Hardliners in Iran have strongly criticized a government hijab bill and claimed its leniency would only encourage further defiance of hijab rules.
Minister of Justice Amin Hossein-Rahimi said Monday that the government modified and approved the double-urgency bill proposed by the judiciary and would present it to the parliament within the next few days.
The bill is apparently more lenient than a motion by some ultra-hardliner lawmakers in March which has yet not been put to debate in the parliament. The motion proposed a fine of up to $60,000 for unveiling in public.
Iran’s Judiciary operates under the supervision of Supreme Leader Ali Khamenei and their input into the new bill means it must have had his support.
Iran's Minister of Justice Amin Hossein-Rahimi
However, politics is more enigmatic in Iran than appearances usually indicate. Firebrand Hossein Shariatmadari, the editor of the flagship hardliner newspaper -- which is funded by the Supreme Leader -- strongly criticized the new bill on Sunday for “reducing punishments in the laws of the country for removing hijab into [small] cash fines.”
“A look at the content of the bill and comparison with the existing laws suggests that the bill has been prepared with the (maybe unintentional) aim of removing the existing legal obstacles [against unveiling] and preparing the ground for the spread of this nasty and abominable phenomenon rather than taking action against unveiling,” he wrote.
Shariatmadari also claimed that some of the women who were arrested for flouting the hijab on the streets have confessed that they were paid $3 per hour, presumably by the enemies of the Islamic Republic.
Tehran Municipality’s Hamshahri newspaper, a once reformist daily which has become ultra-conservative since hardliners took over the city council and in 2021, has also urged the government of President Ebrahim Raisi to revoke the bill.
The newspaper argued that if turned into law it would tie the hands of the police and other hijab enforcers such as civilians who practice ‘amr-e be marouf’, that is, calling others to enjoin what is good and forbid them from doing what is wrong.
‘Amr-e be marouf’ by vigilantes has caused quite a few disputes and even scuffles in public over veiling between its proponents and women who are now defiantly appearing unveiled.
In April, a 59-year-old woman died of cardiac arrest in hospital in Kerman after a fight broke out when Revolutionary Guards (IRGC) affiliated Basij militia members who assaulted her family over hijab. Apparently, the Basij members ordered a member of the woman’s family to cover her hair, leading to an argument and a scuffle.
A video that became viral on social media in mid-April showed a young woman having a panic attack at a shopping arcade in Babol in northern Iran. The incident happened as a fight broke out when Basij militia tried to arrest some shopkeepers over hijab and fired their guns into the air during the scuffle.
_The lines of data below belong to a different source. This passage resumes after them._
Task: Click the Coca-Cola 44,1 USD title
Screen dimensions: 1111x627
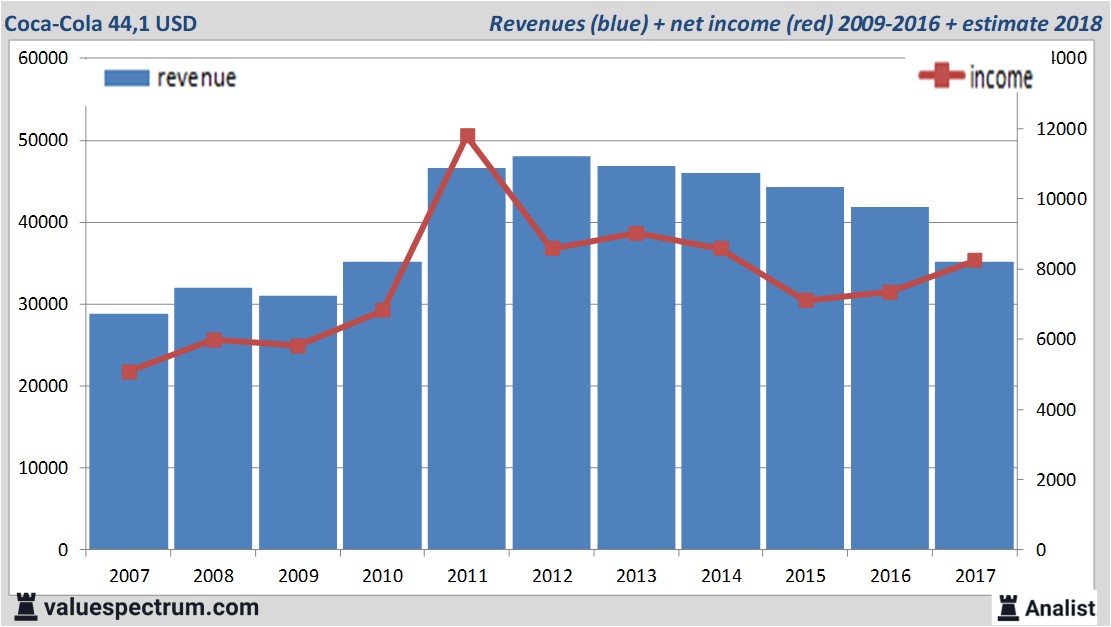Action: pyautogui.click(x=101, y=23)
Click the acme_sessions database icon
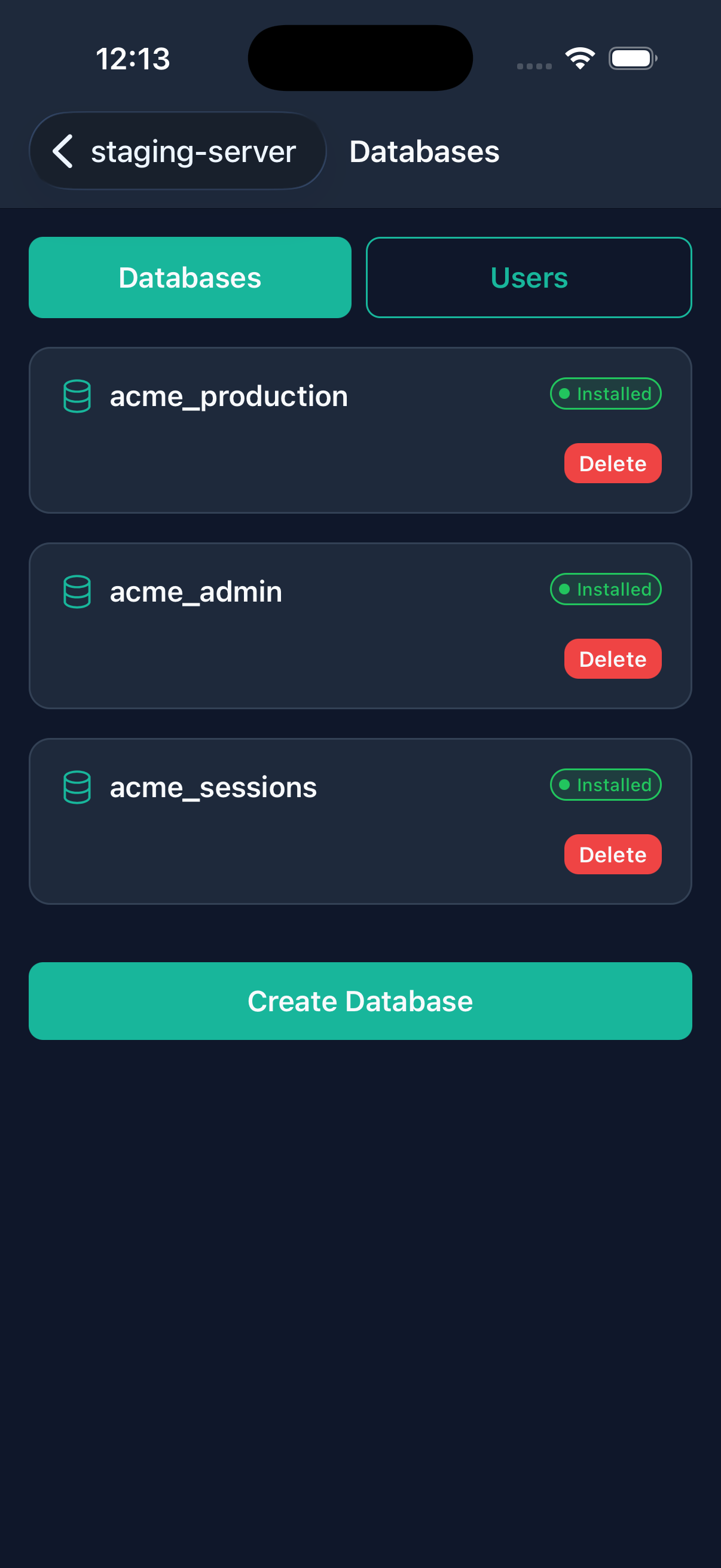 pos(77,787)
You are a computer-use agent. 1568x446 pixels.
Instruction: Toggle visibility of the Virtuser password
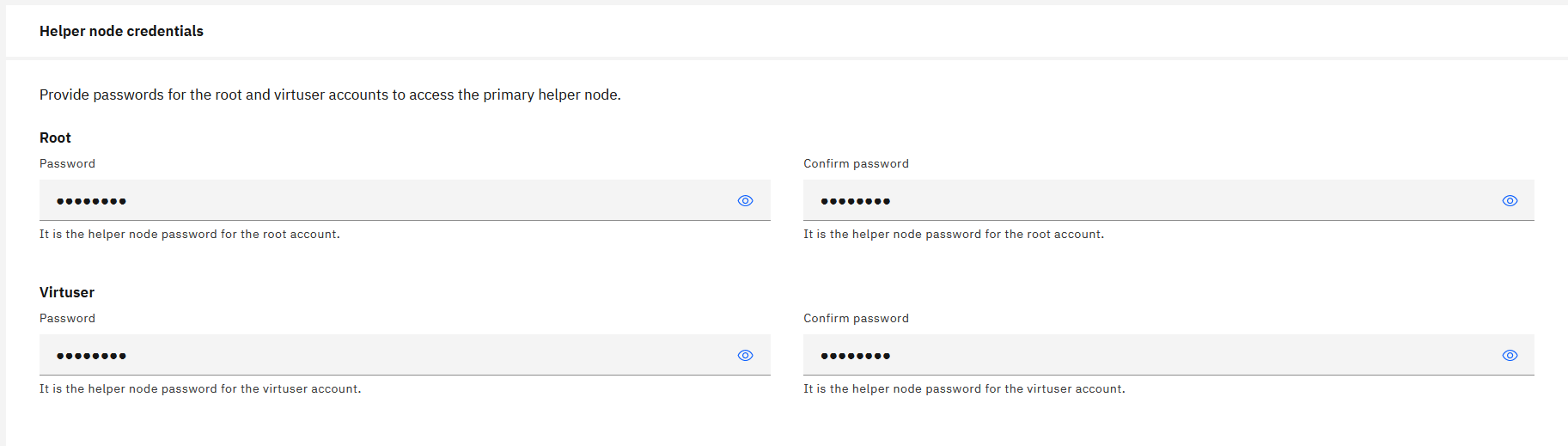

In the past two months hardliners have intensified their efforts to enforce veiling laws more forcefully to put a stop to women’s increasing defiance of the compulsory hijab. Since popular protests after Mahsa Amini died at the hands of the morality police last September, many women walk in the streets without hijab.
Many, even some women who wear the hijab by choice, are against government interference in the matter which they think should be a personal choice.
“Better just say they should put a machine gun at the Revolution Square and kill those with inadequate hijab one by one,” Hossein Ghadiani, a former Kayhan journalist who has become critical of hardliners, told Shariatmadari in an audio file posted on Telegram post Tuesday. “What is it exactly that will satisfy you? Throwing 85 percent of the people in the sea to drown?”